Inmate in federal custody dies after incident involving pepper spray

An exterior view of the Metropolitan Detention Center on February 4, 2019 in the Brooklyn borough of New York.

(CNN)A 35-year-old black man in federal prison in New York City died after he became "disruptive" and guards used pepper spray, the Justice Department said.

Jamel Floyd, who had been at the Metropolitan Detention Center in Brooklyn since October 2019, was barricaded inside his cell and was "breaking the cell door window with a metal object," the department said in a press release.
"He became increasingly disruptive and potentially harmful to himself and others," the release said. "Pepper spray was deployed, and staff removed him from his cell."
Medical staff determined that Floyd was unresponsive and "instantly initiated life-saving measures," the department said.
    Floyd was transported to a local hospital and pronounced dead by hospital staff. The release states that there is no indication his death was related to Covid-19.

    Calls for independent investigation

    The matter is under investigation, and US Marshals and the FBI were notified, according to the release.
    Organizations like Release Aging People in Prison are calling for an independent investigation into the matter.
    RAPP Director Jose Saldana, who spent 38 years in federal and state prisons and has been pepper sprayed, said he wants someone other than the Bureau of Prisons to investigate what happened.
    "Pepper spray, under normal circumstances, when it's used the way it's supposed to be used, is not supposed to be fatal," Saldana told CNN. "But when it's used excessively, it might trigger a heart attack or something else that may lead to someone dying. They had to have done something in addition to just giving a regular dose of pepper spray."

    'Too often unsafe'

    Rep. Nydia Velazquez, whose district includes the facility where Floyd was housed, said on her verified Twitter account Wednesday night that her office is investigating the matter.
    "For years, I've been ringing the alarm about mistreatment of those detained at #MDCBrooklyn," she wrote. "Whether it is a loss of heat in the dead of winter, inadequate protections against the spread of Covid-19, or this most recent incident, it has become evident that this institution is too often unsafe."
    In February last year, a partial power failure left inmates at the detention center without heat for days. In March, the first known case of a federal inmate contracting coronavirus was reported there.
    Velazquez called on the prison to maintain all security footage of Floyd's unit for review. Velazquez said she plans to march to the prison Thursday evening to protest conditions there with local leaders.

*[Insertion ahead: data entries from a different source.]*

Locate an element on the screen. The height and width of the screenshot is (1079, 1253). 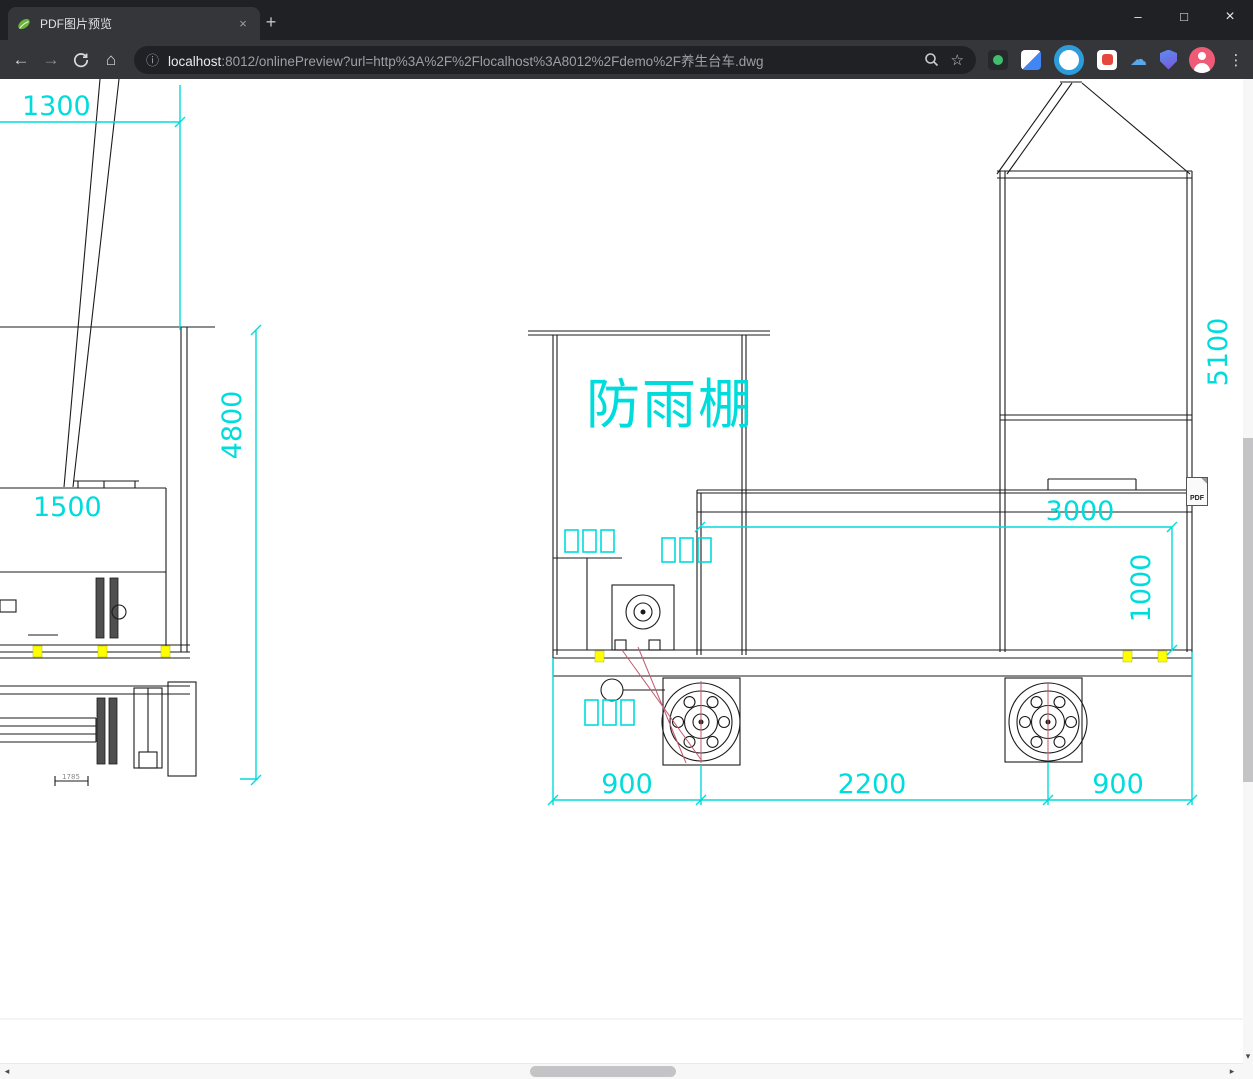
tab-title: PDF图片预览 is located at coordinates (76, 24).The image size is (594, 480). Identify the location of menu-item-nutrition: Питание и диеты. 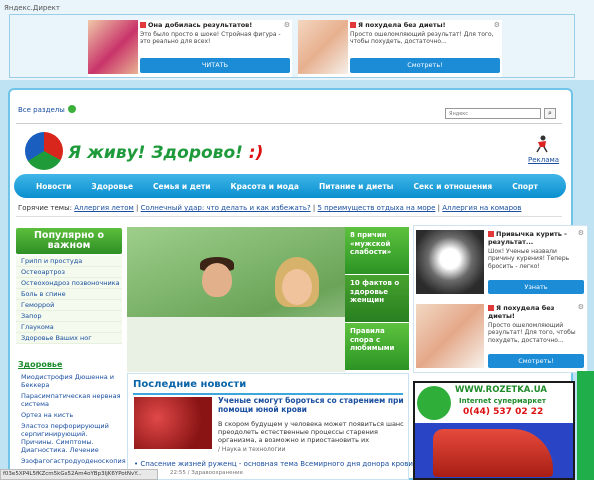
(356, 186).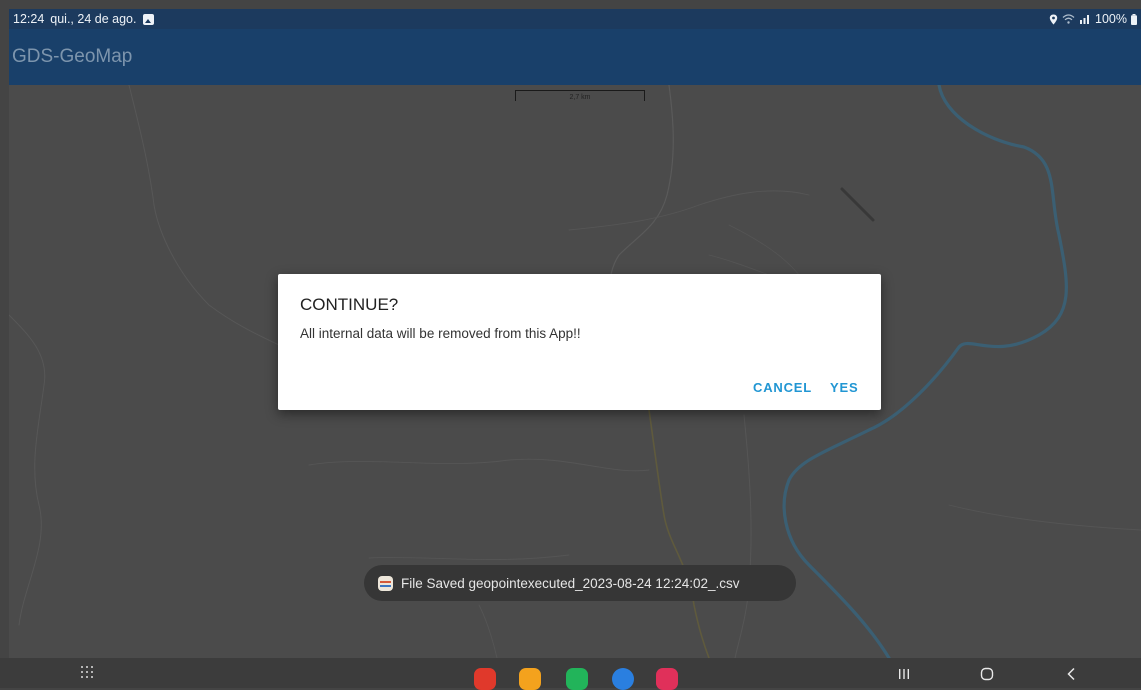  Describe the element at coordinates (844, 388) in the screenshot. I see `yes-button: YES` at that location.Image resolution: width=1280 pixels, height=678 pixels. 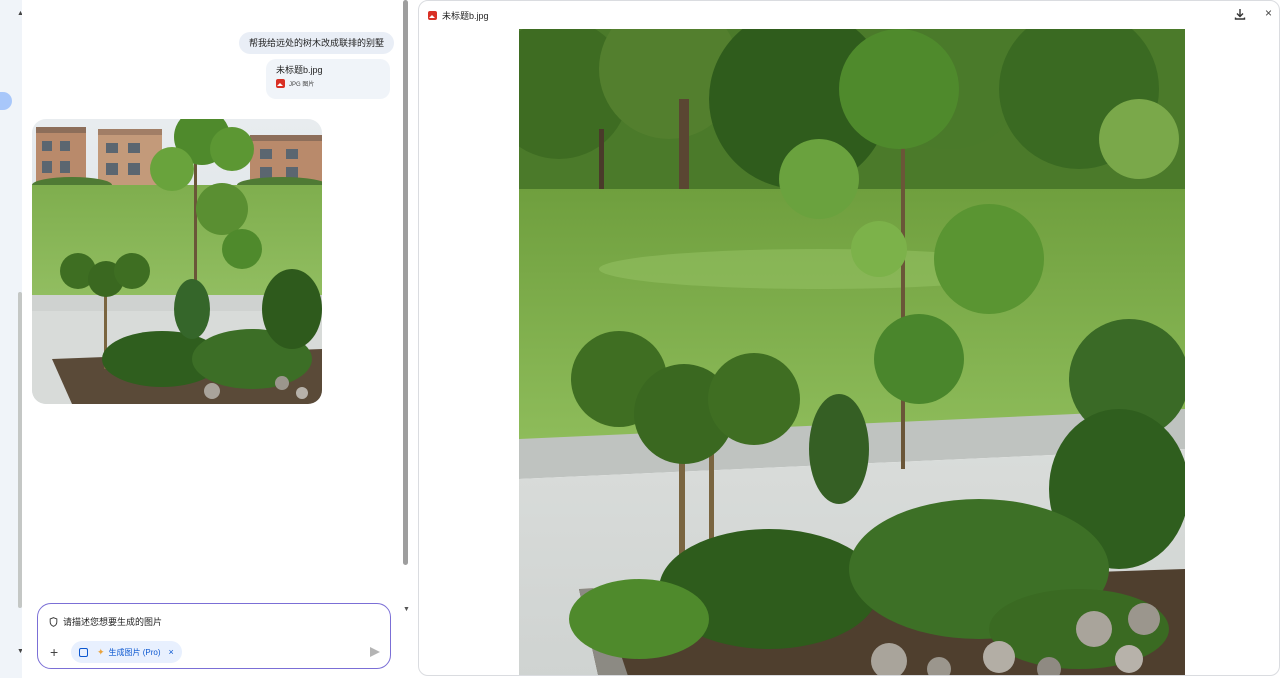 I want to click on user-message: 帮我给远处的树木改成联排的别墅, so click(x=316, y=43).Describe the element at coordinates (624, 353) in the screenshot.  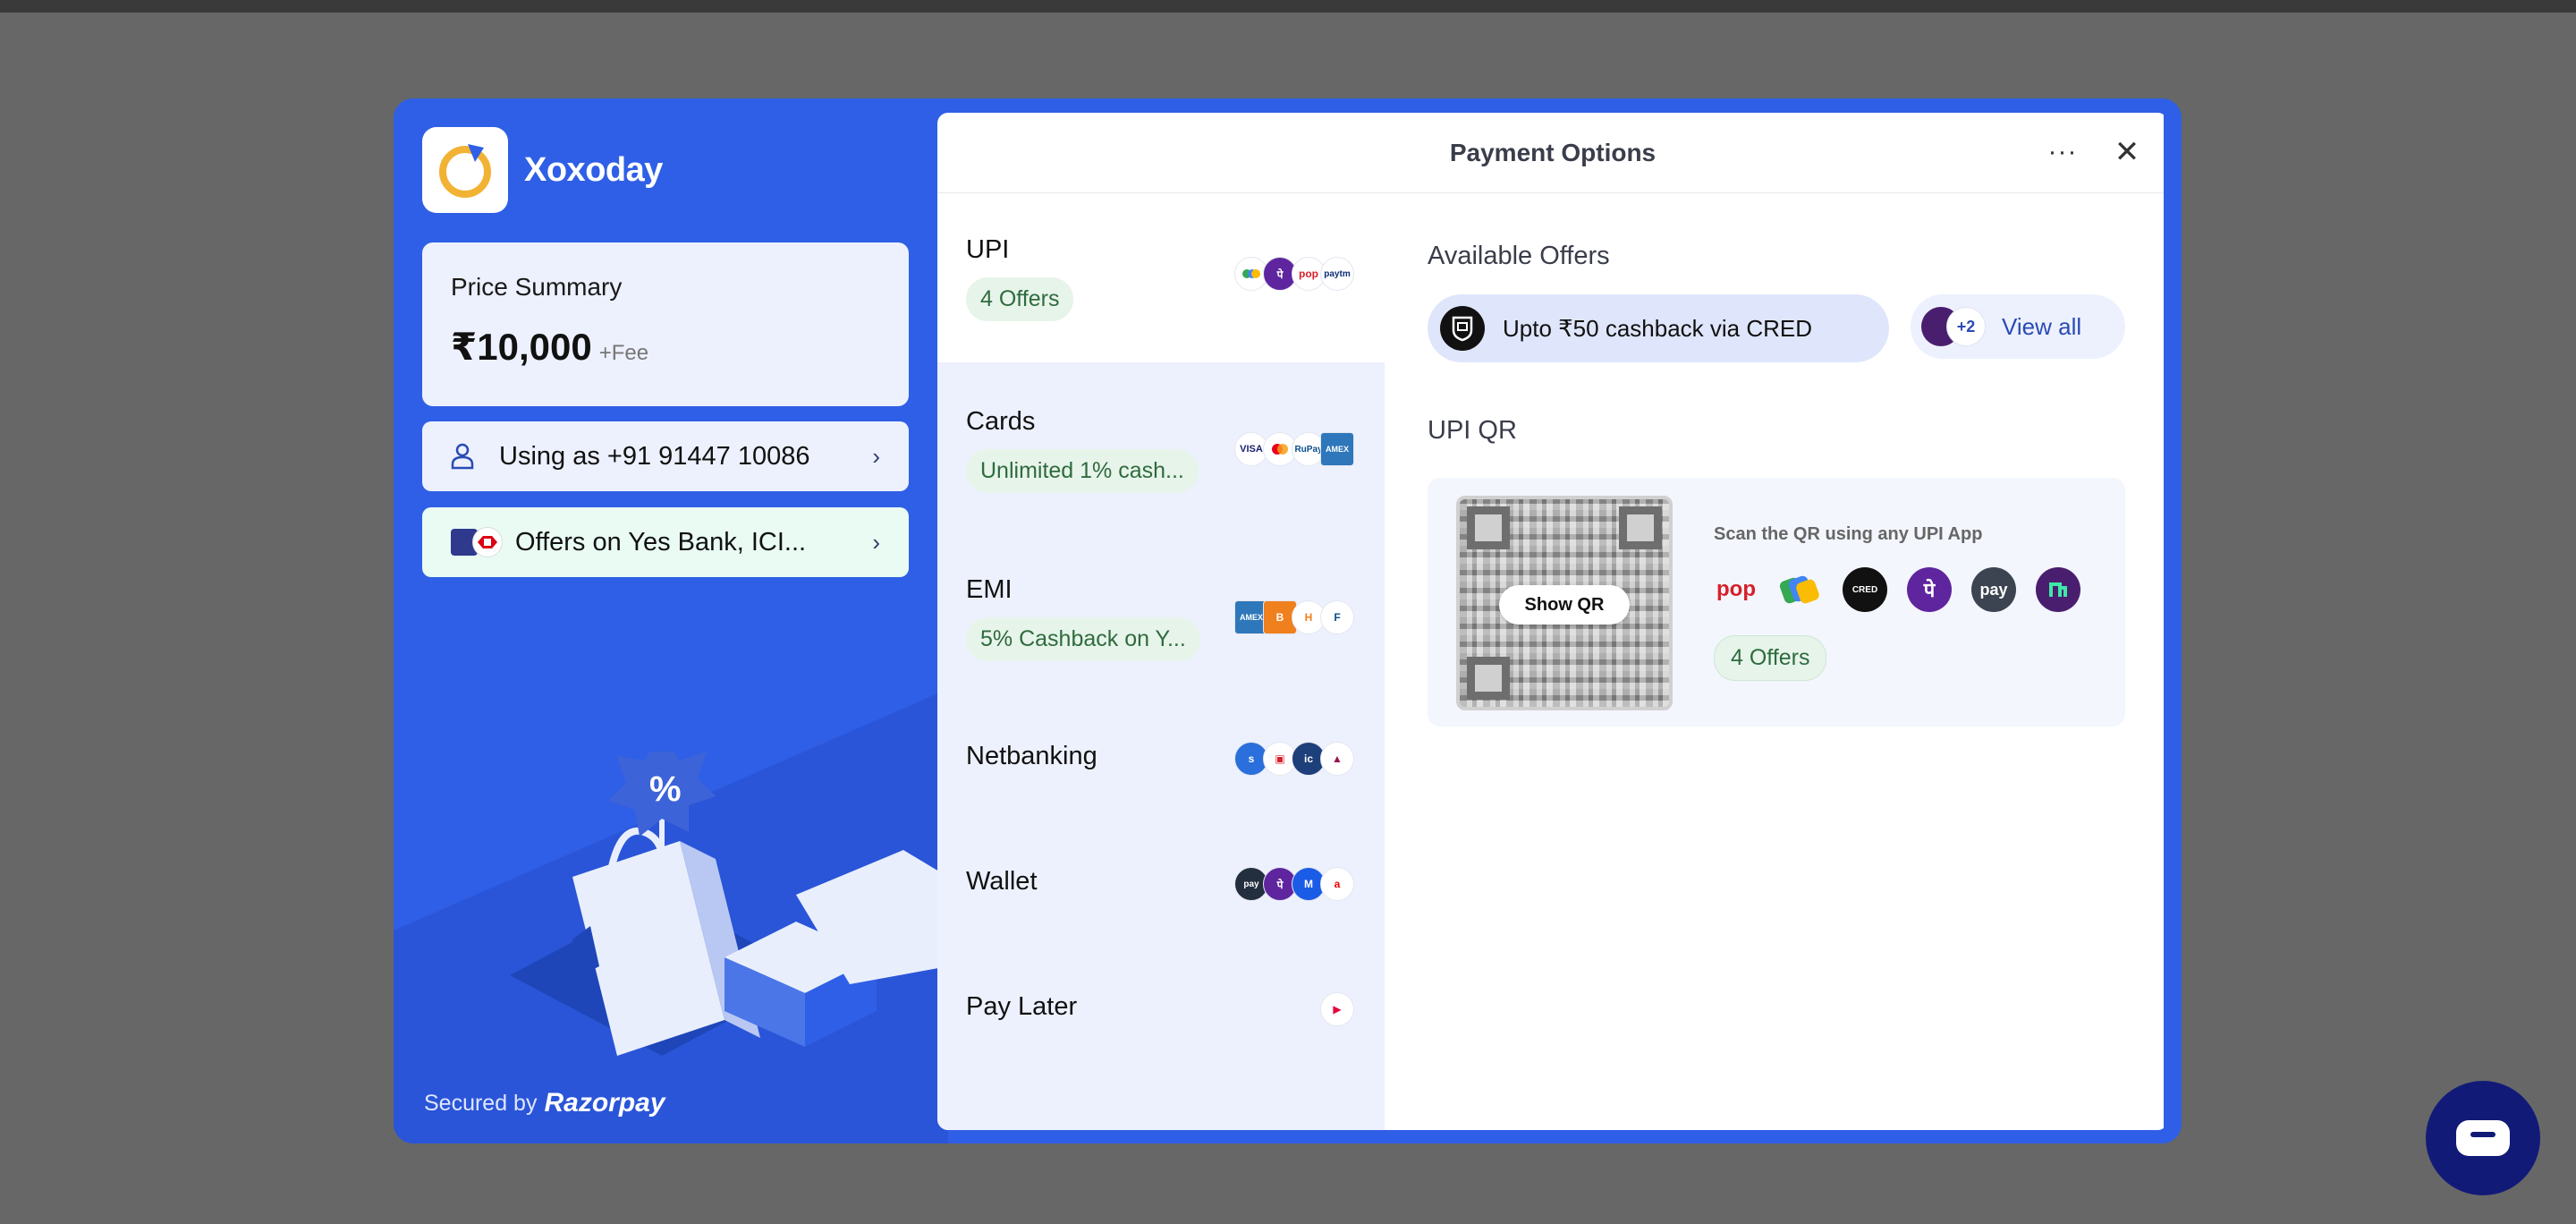
I see `price-fee: +Fee` at that location.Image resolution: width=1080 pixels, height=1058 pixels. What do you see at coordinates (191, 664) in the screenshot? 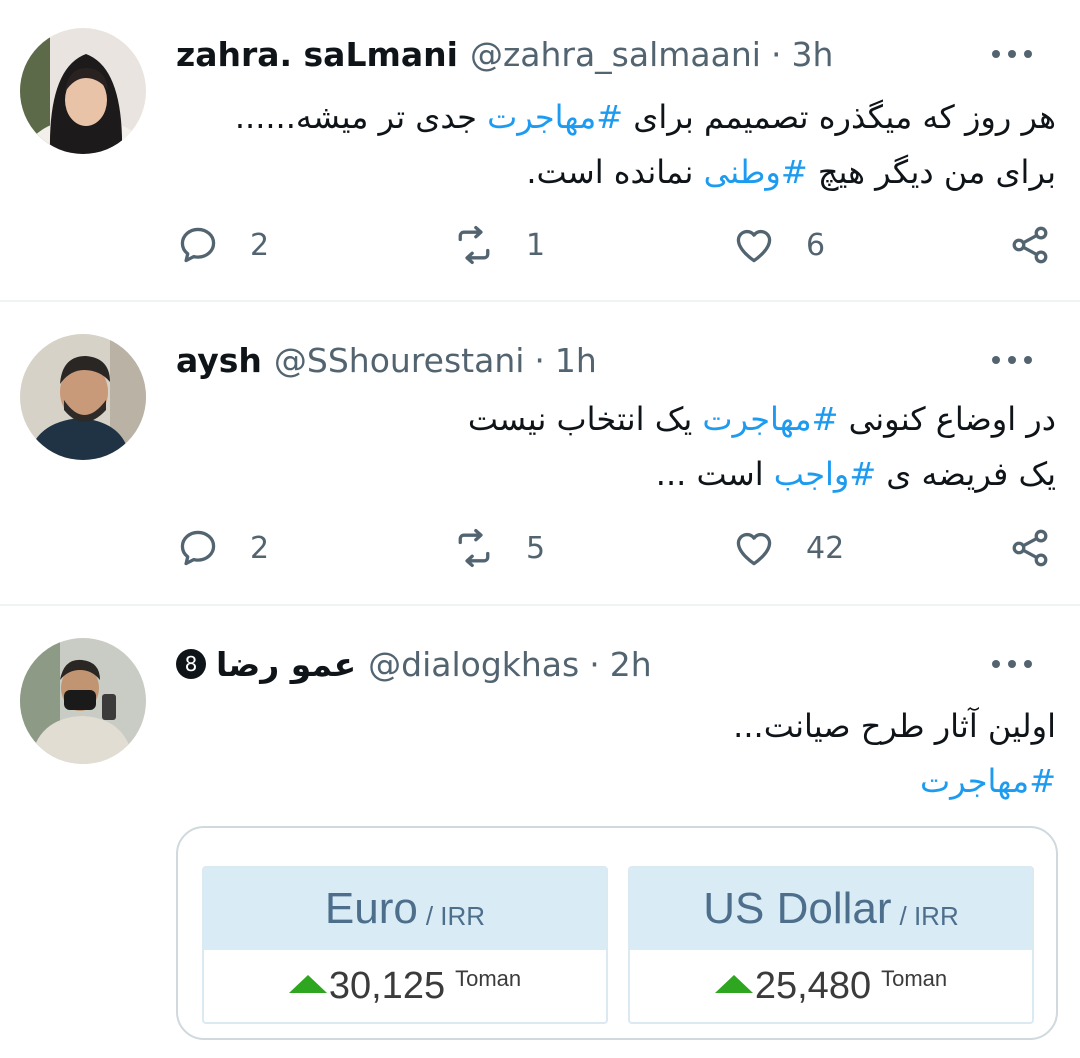
I see `number-badge: 8` at bounding box center [191, 664].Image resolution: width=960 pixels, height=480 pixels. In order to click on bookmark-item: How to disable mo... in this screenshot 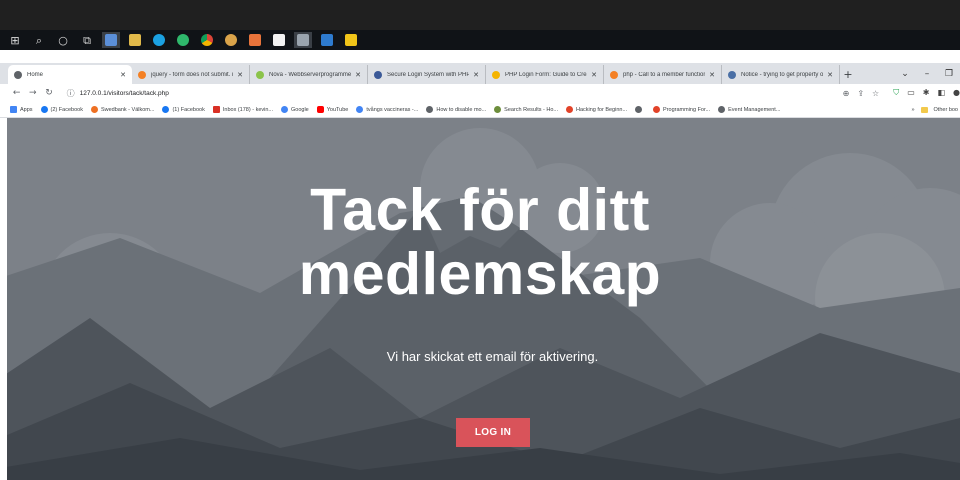, I will do `click(456, 110)`.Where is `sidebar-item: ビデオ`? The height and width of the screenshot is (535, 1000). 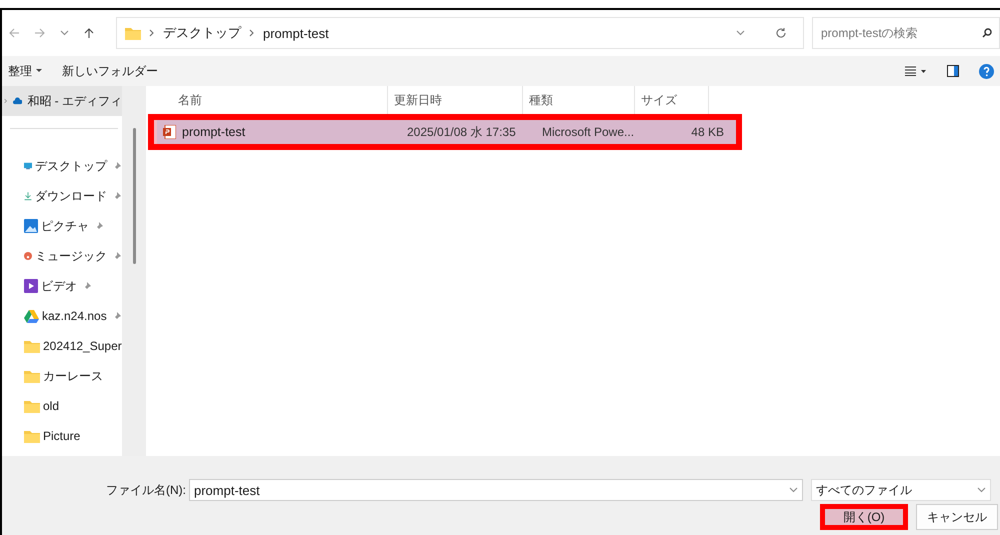 sidebar-item: ビデオ is located at coordinates (62, 286).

    Medical examiner will release findings to the public

    New York City Chief Medical Examiner Dr. Barbara Sampson said her office is in the process of its investigation of Floyd's death.
    "We will complete a thorough, independent investigation firmly rooted in science," a statement from Sampson reads.
    If Floyd's family requests it, Sampson said she would permit a licensed pathologist to observe any autopsy performed, and that her office will release official findings to the public.
    Bureau of Prisons director Michael Carvajal said Thursday that the BOP immediately notified the FBI and the Office of Inspector General and was notified Thursday morning the Inspector General would take the case.
    "That's about all I can comment on because the matter is under investigation," Carvajal said.
      US Department of Justice Inspector General Michael Horowitz said Thursday that his office is investigating the circumstances of Floyd's death, in coordination with the FBI, "with which the DOJ OIG frequently works on incidents in BOP facilities," a statement from Horowitz said.
      "Consistent with DOJ OIG and Department of Justice policy, we will be unable to provide further information until the investigation is complete, at which time we will publicly disclose our findings to the greatest extent possible, consistent with applicable laws," Horowitz said.